The 16-year-old from Newport Country Club who still has two years remaining at The Prout School became the youngest person to win the State Amateur when she held off Kibbe Reilly, 1 up, at the  Rhode Island Country Club.

Douglas built a 3-up lead and lost it when Reilly made a host of clutch putts. Douglas went back ahead when she won the 16th before both players parred in.  The match was not decided until Douglas made a three-foot par putt on 18.

The result means the record Davis Chatfield set last year, when he won the men’s amateur at age 17, lasted only one year. The women’s final on a beautiful day along the bay had many similarities to the 38-hole thriller Chatfield had in edging Kevin Silva for the men’s title last year. Both were thrillers.

“Coming in I expected nothing,’’ the new champion said. “I think it’s pretty cool to say you’re the youngest.’’

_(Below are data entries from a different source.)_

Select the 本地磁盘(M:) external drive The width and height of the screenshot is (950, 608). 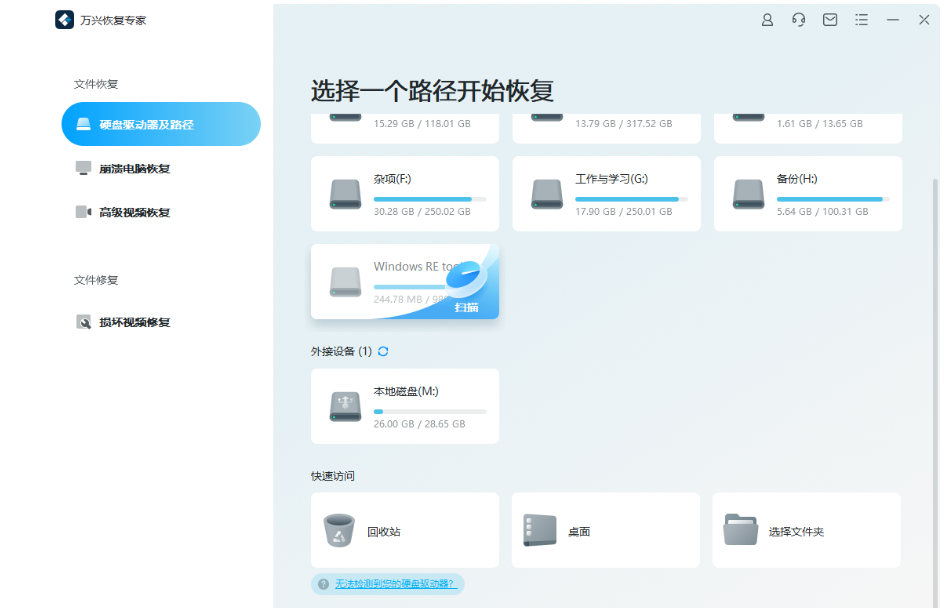pos(404,406)
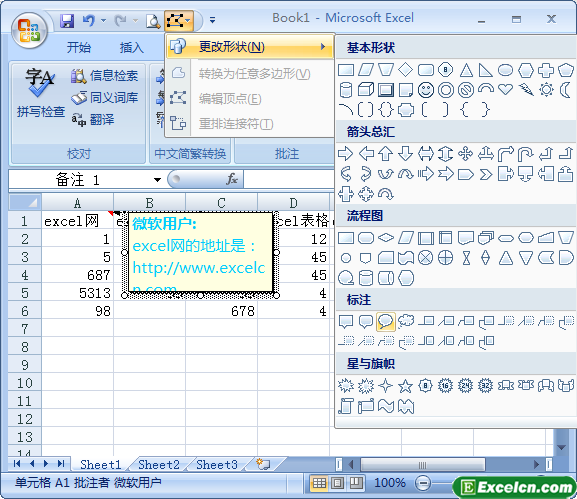Click the 拼写检查 spelling check button
Image resolution: width=577 pixels, height=499 pixels.
click(x=40, y=93)
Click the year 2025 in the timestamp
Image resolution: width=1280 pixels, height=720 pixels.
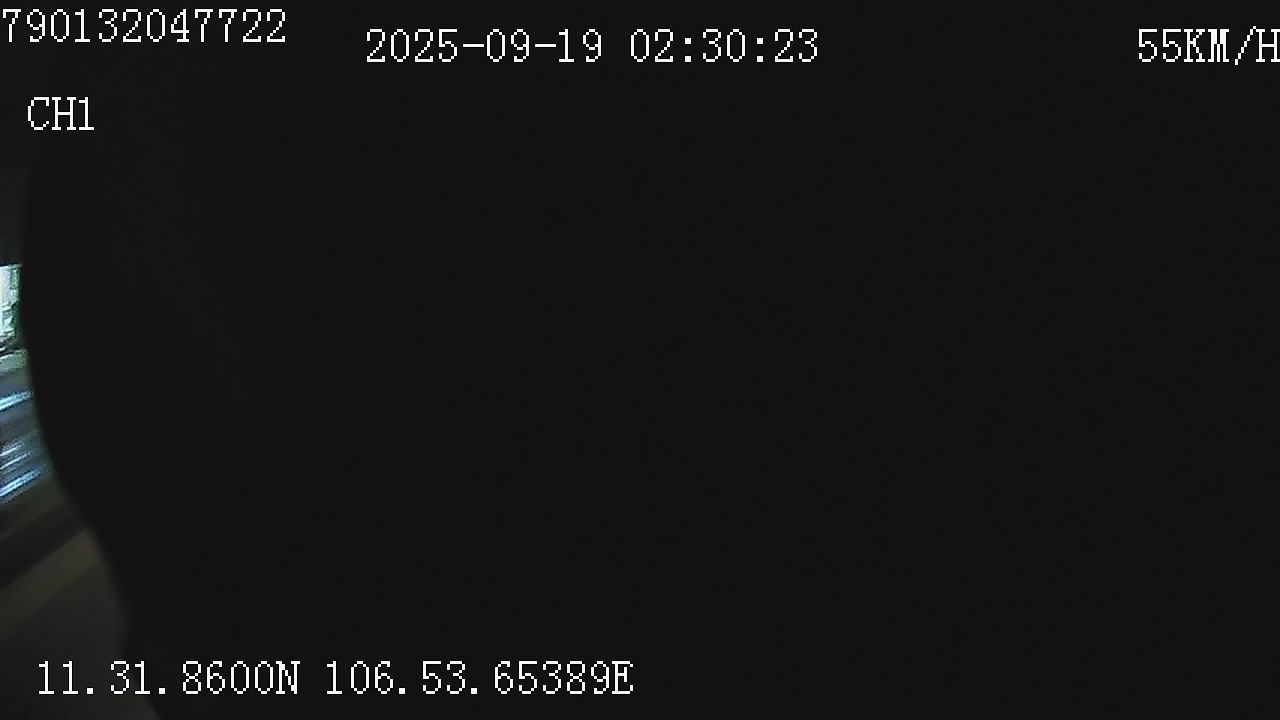click(x=412, y=46)
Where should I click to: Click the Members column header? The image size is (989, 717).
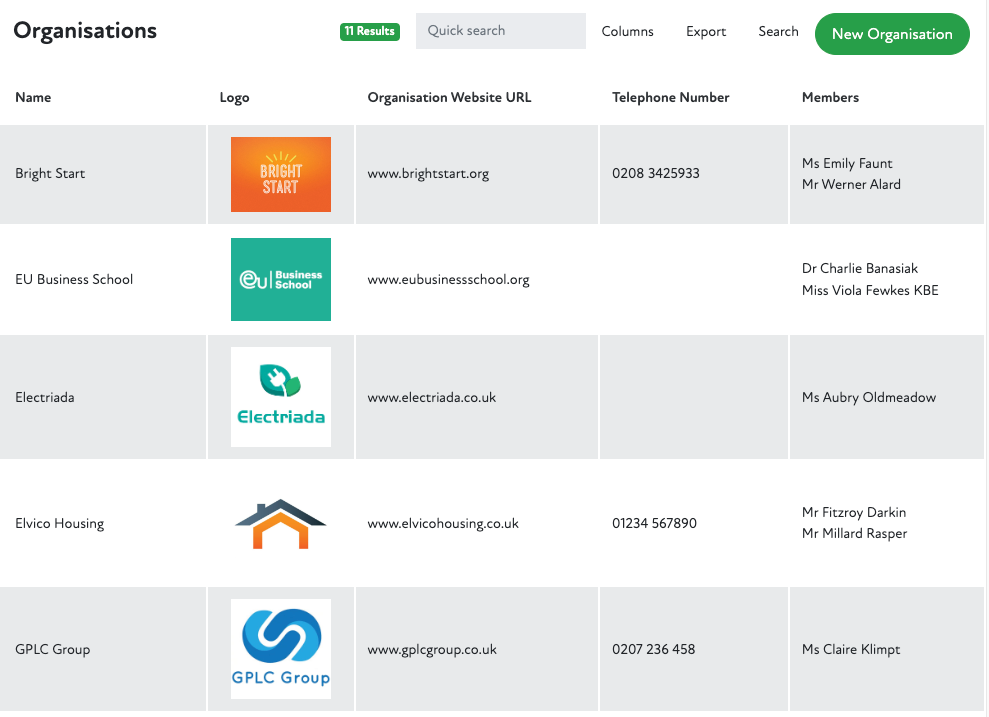pos(830,98)
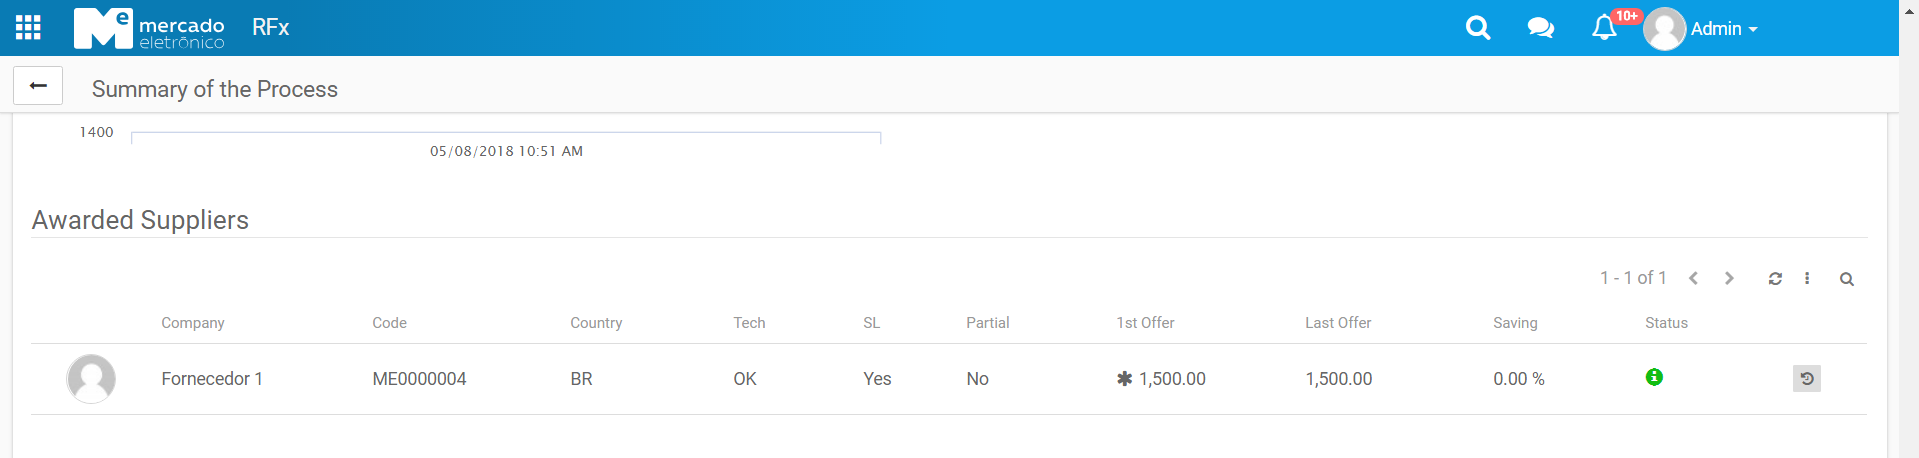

“I would prefer to win, always,’’ said the 61-year-old Reilly. “Honestly, wasn’t that a great match?’’

“`She’s outstanding,’’ Reilly went on about Douglas, who she had never met until Thursday.  “She’s an outstanding golfer and more importantly a really outstanding human being. That kid is great. . .  A lot of class, a lot of class. I enjoyed being with her today. It would have been great to have won, but I have a great life.’’

Five of the first eight holes were halved. The three holes that were not, 1, 4 and 8 were all won by Douglas, all with birdies.  Since Douglas has been the medalist, and had been under-par in winning her semifinal match, it did not look good for Reilly. But the veteran, who has been a contender almost every year for the past 20 years, including reaching the final in 2007, would not go away easily.

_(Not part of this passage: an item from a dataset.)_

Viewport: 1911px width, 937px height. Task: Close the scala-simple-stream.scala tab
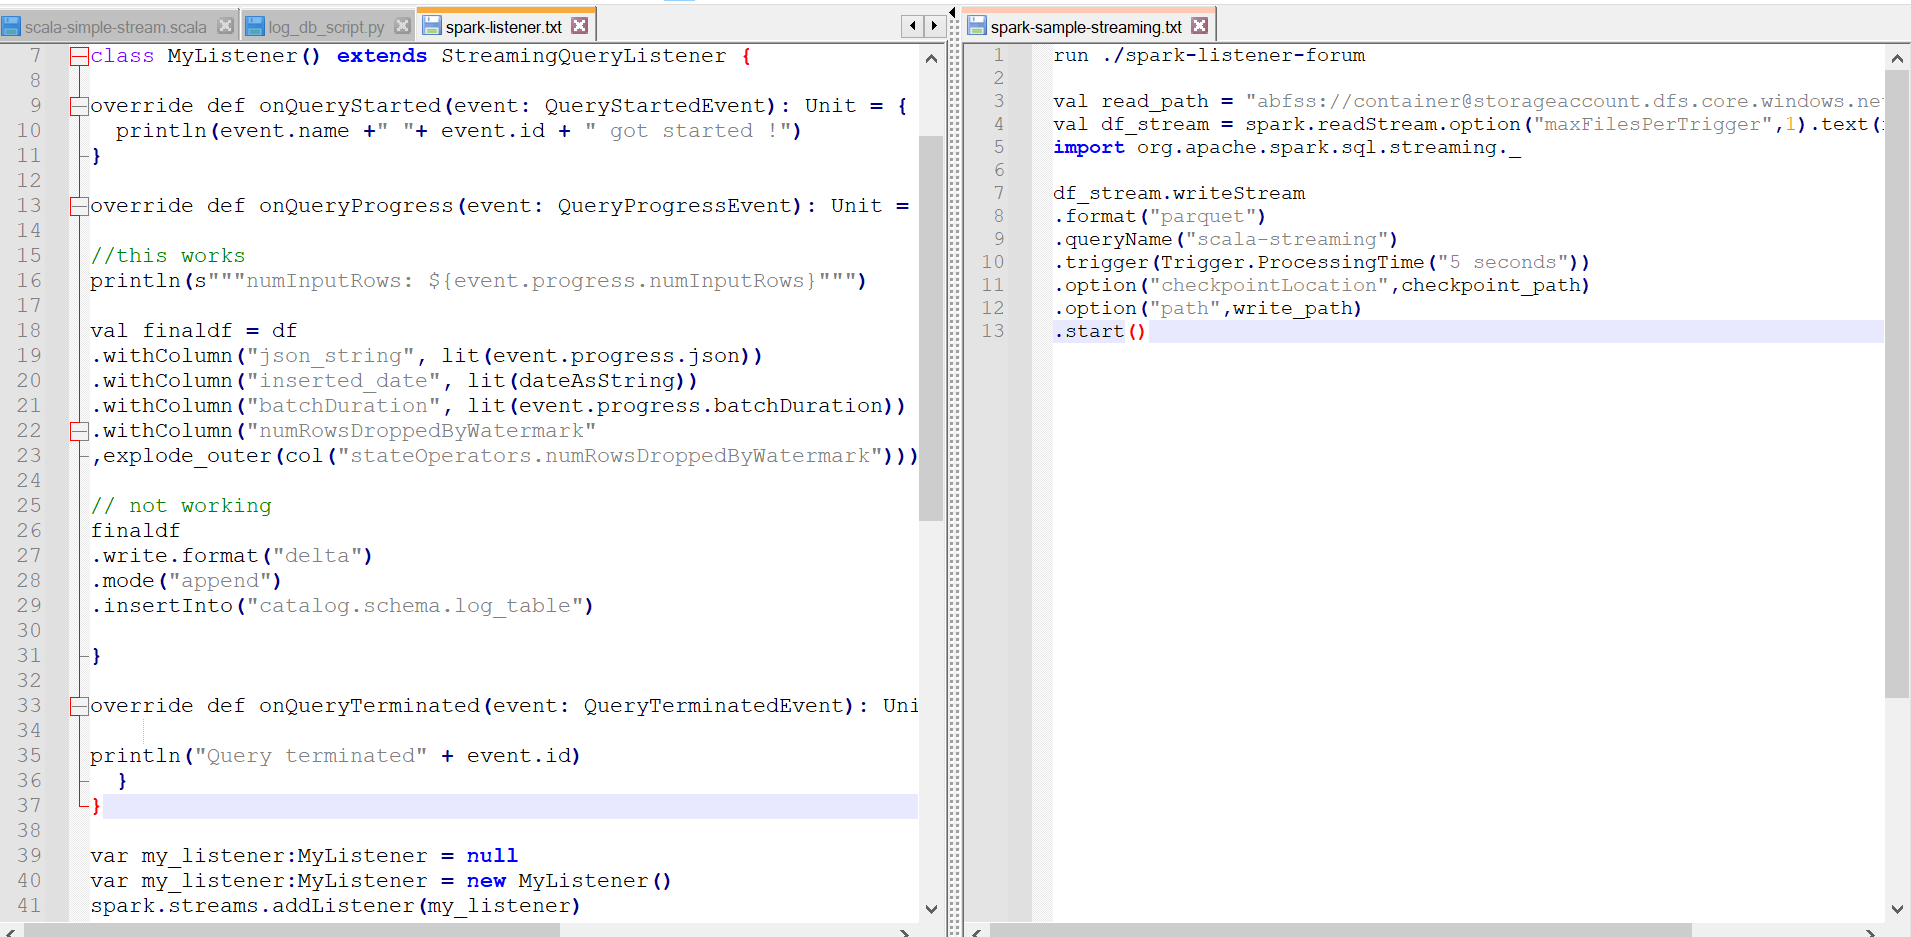[225, 26]
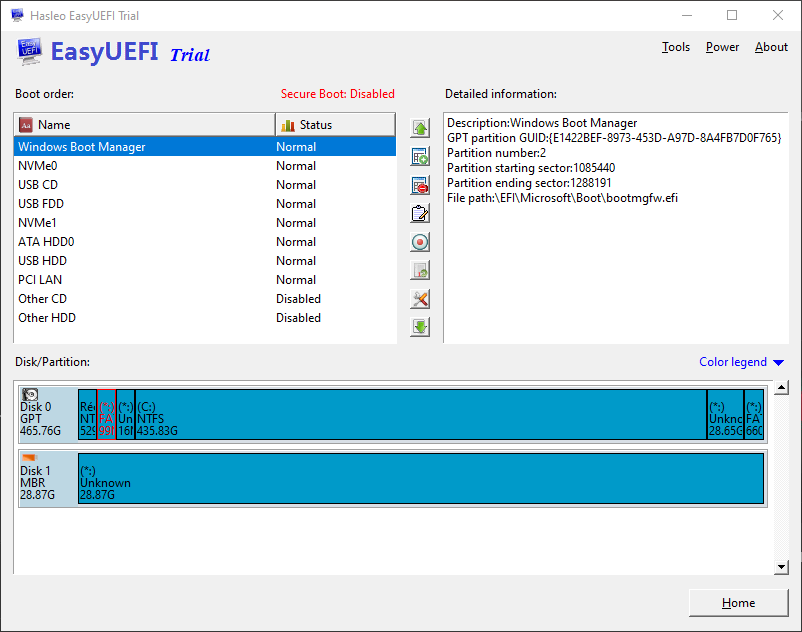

She won the ninth with a bird and the 10th with a par to draw within one. The pattern was the same throughout, Douglas with a smooth, flowing swing, would outdrive Reilly by up to 40 yards, but Reilly would play beautifully around the greens, using great work with her putter to make pars.

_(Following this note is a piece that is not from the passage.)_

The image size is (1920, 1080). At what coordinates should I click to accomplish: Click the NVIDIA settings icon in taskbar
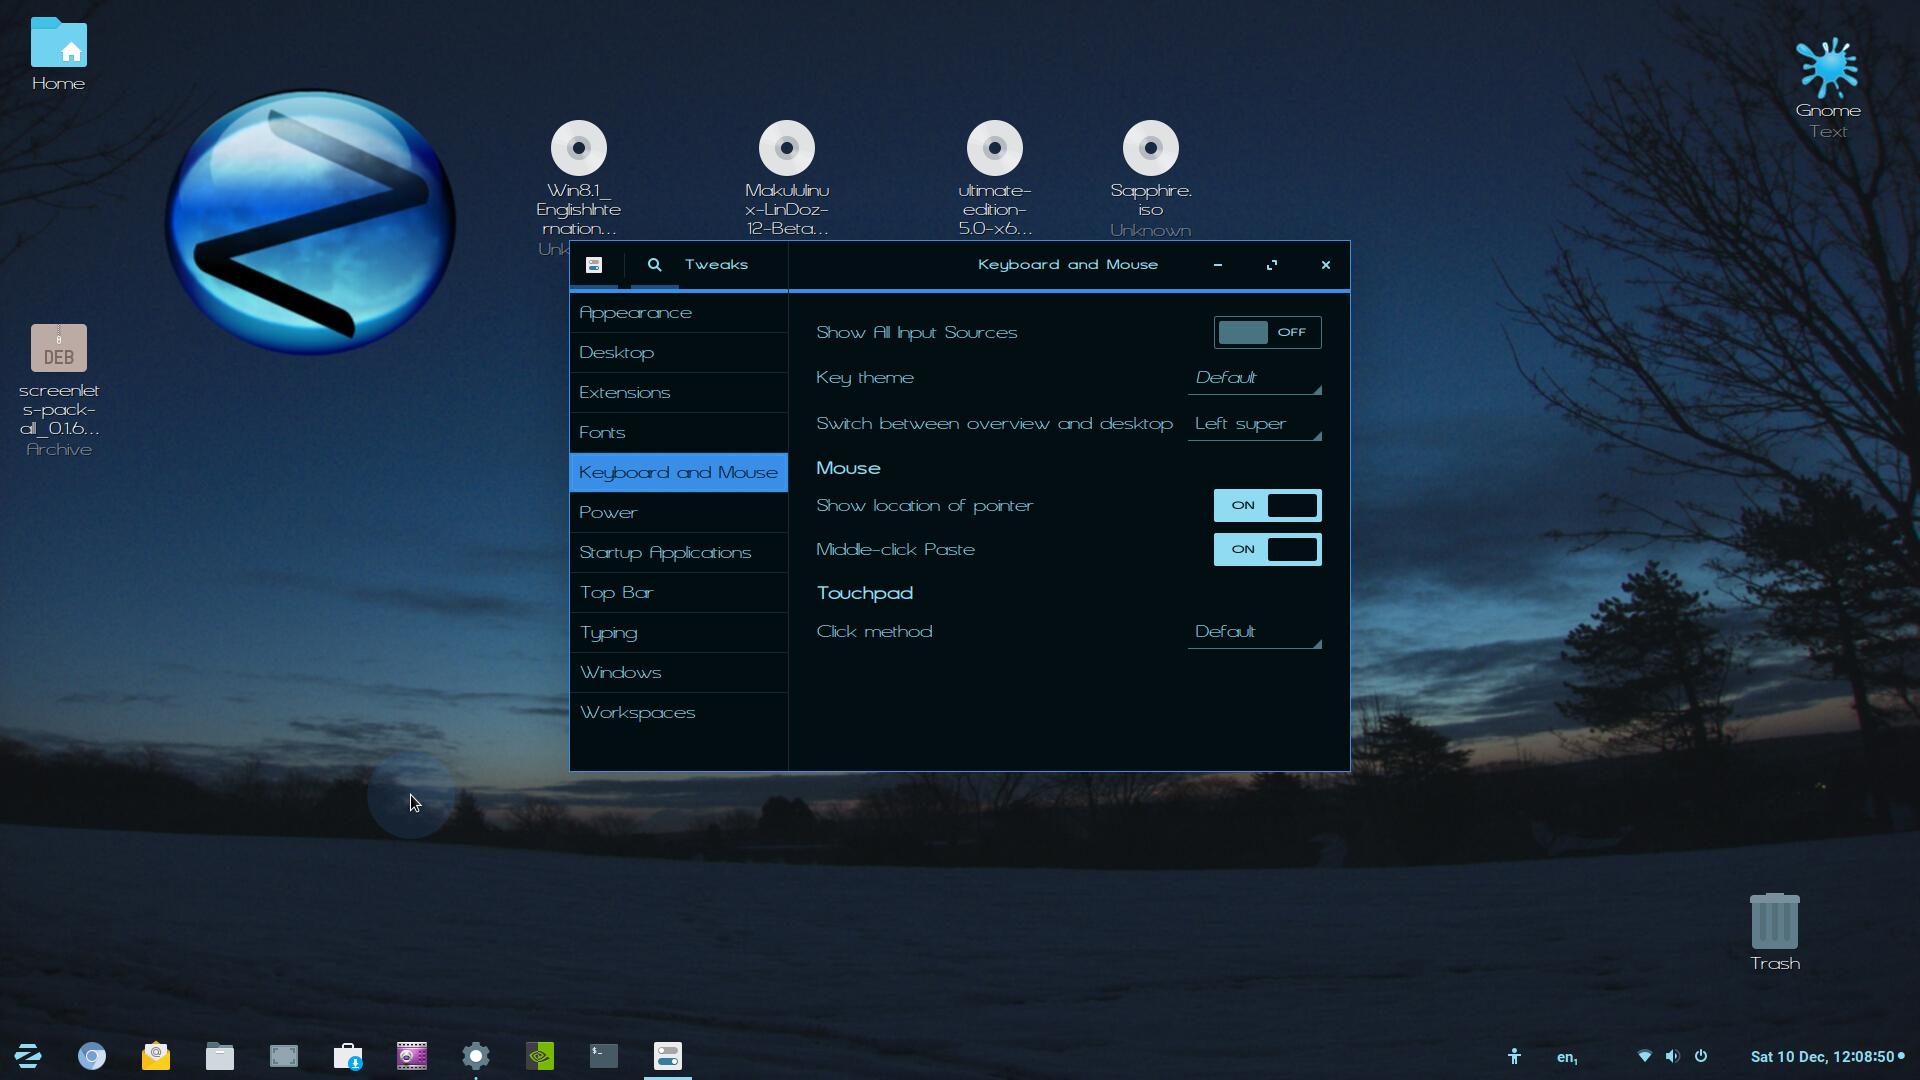(539, 1055)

Douglas won 11 with a par, but Reilly drew back within one when she won 12 with a par. The 13th looked as if it could be pivotal. Reilly made a one-putt par. Douglas nearly got home in two, chipped nicely but missed her short birdie putt and had to settle for a halve. For perhaps the first time in the match, the momentum looked to be on Reilly’s side. Reilly did pull even at 15 when she canned a seven-foot birdie putt.

The 16th proved the difference maker. Reilly was about 20 yards short in two on the par-4 but had to pitch over a bunker. She scuffed it into the bunker and made six to lose the hole. The question became whether the 16-year-old could close it out. Reilly forced her to prove it. Douglas showed the poise of a veteran.

“Kibbe made a lot of great putts. Her putting was outstanding all this week I heard. Her short game, everything was awesome and she’s such a nice lady, too.’’

“I don’t think it was that much pressure,’’ Douglas said of going to 17 with the lead. “It would have been pressure if it was all square.  I was one up, so there was kind of a safety net.’’

Both made par on the picturesque 17, with Reilly narrowly missing her 10-foot birdie putt that could have tied it, a putt she said later she would like to have back. On 18, Douglas again outdrove Reilly by about 40 yards, plus Reilly was in the right rough. But she drilled it out with a fairway wood on the green, about 20 feet left of the hole. Playing quickly as both competitors did all day, Douglas ripped her approach right at the hole, finishing about 10 feet above the cup.

Both two putted for par, giving Douglas the title.

In the lower divisions, Nancy O’Neill edged Patricia LaBossiere, 1 up, for the Past President’s Bowl. It was O’Neill’s second title in the division. The first was 20 years ago. In the President’s Bowl, Patti D’Ambrosio beat Jennifer Hendrick-McCrory, 3 and 2.